▶ [Zu erledigende Aufgaben]
#1 Aktualisieren Sie im Textauszug alles von „Das Thema Flüchtlinge“ bis hinunter zu „feste Flüchtlingsunterkunft entstehen.“ und setzen Sie dabei „Traglufthalle“ an die Stelle von „Leichtbauhalle“.
#2 Beantworten Sie anhand des Textauszugs folgende Fragen:
(a) Welcher Partei gehört Sozialreferentin Dorothee Schiwy an?
(b) Wann entschied der Stadtrat über die Unterkunft an der Max-Proebstl-Straße?
(c) Für wie viele Geflüchtete war die Leichtbauhalle dort zunächst vorgesehen?

▶ [Textauszug]
------------------------------------------------
Das Thema Flüchtlinge steht weiter ganz oben auf der politischen Agenda. Obwohl zurzeit wenige Asylsuchende ankommen, hält sich München für verschiedene Entwicklungen bereit und plant weitere Unterkünfte.
München – Früher schliefen hier Flüchtlinge, nun gammelt sie vor sich hin: die Leichtbauhalle an der Max-Proebstl-/Ecke Brodersenstraße in Daglfing. Die CSU im Bogenhauser Bezirksausschuss wurmt das. Sie beantragte, die Halle abzureißen und das Areal freizugeben, um dort etwa eine dringend benötigte Kindertageseinrichtung zu bauen. Antwort von Sozialreferentin Dorothee Schiwy (SPD): Geht nicht – nach wie vor soll dort eine feste Flüchtlingsunterkunft entstehen.
Dass das in Zeiten geschieht, da relativ wenige Asylsuchende in Deutschland ankommen, wirft Fragen auf: Auf welche Szenarien bereitet sich die Stadt vor? Was wird aus den Standorten, die längst beschlossen wurden – werden diese noch gebraucht? Zur Begründung schreibt Schiwy an den Bezirksausschuss: Die Regierung von Oberbayern habe die Landeshauptstadt „nach einem zwischenzeitlichen Planungsstopp aufgefordert, bereits bestehende Planungen zur Bereitstellung weiterer staatlicher Gemeinschaftsunterkünfte wieder aufzunehmen“. Steht ein neuer Flüchtlingszuzug bevor?
Flüchtlingszahlen bleiben auch zukünftig „unregelmäßig“
Ende April 2015 hatte der Stadtrat entschieden, an der Max-Proebstl-Straße zunächst eine Leichtbauhalle für 300 Geflüchtete und später eine feste Unterkunft hinzustellen. Laufzeit: fünf bis zehn Jahre. Damals steckte die Stadt mitten in der Flüchtlingskrise, es mussten Sofortprogramme her. Im Frühjahr 2016 entspannte sich die Lage: Die Verwaltung hatte ausreichend Standorte gefunden und durch den Stadtrat gebracht.
------------------------------------------------
▶ [Angezeigte Daten]
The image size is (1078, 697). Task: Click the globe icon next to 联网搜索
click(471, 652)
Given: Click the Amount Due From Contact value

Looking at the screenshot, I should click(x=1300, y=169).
------------------------------------------------
▶ [Antworten je Aufgabe]
#1
Das Thema Flüchtlinge steht weiter ganz oben auf der politischen Agenda. Obwohl zurzeit wenige Asylsuchende ankommen, hält sich München für verschiedene Entwicklungen bereit und plant weitere Unterkünfte.
München – Früher schliefen hier Flüchtlinge, nun gammelt sie vor sich hin: die Traglufthalle an der Max-Proebstl-/Ecke Brodersenstraße in Daglfing. Die CSU im Bogenhauser Bezirksausschuss wurmt das. Sie beantragte, die Halle abzureißen und das Areal freizugeben, um dort etwa eine dringend benötigte Kindertageseinrichtung zu bauen. Antwort von Sozialreferentin Dorothee Schiwy (SPD): Geht nicht – nach wie vor soll dort eine feste Flüchtlingsunterkunft entstehen.

#2
(a) Der SPD.
(b) Ende April 2015.
(c) Für 300 Geflüchtete.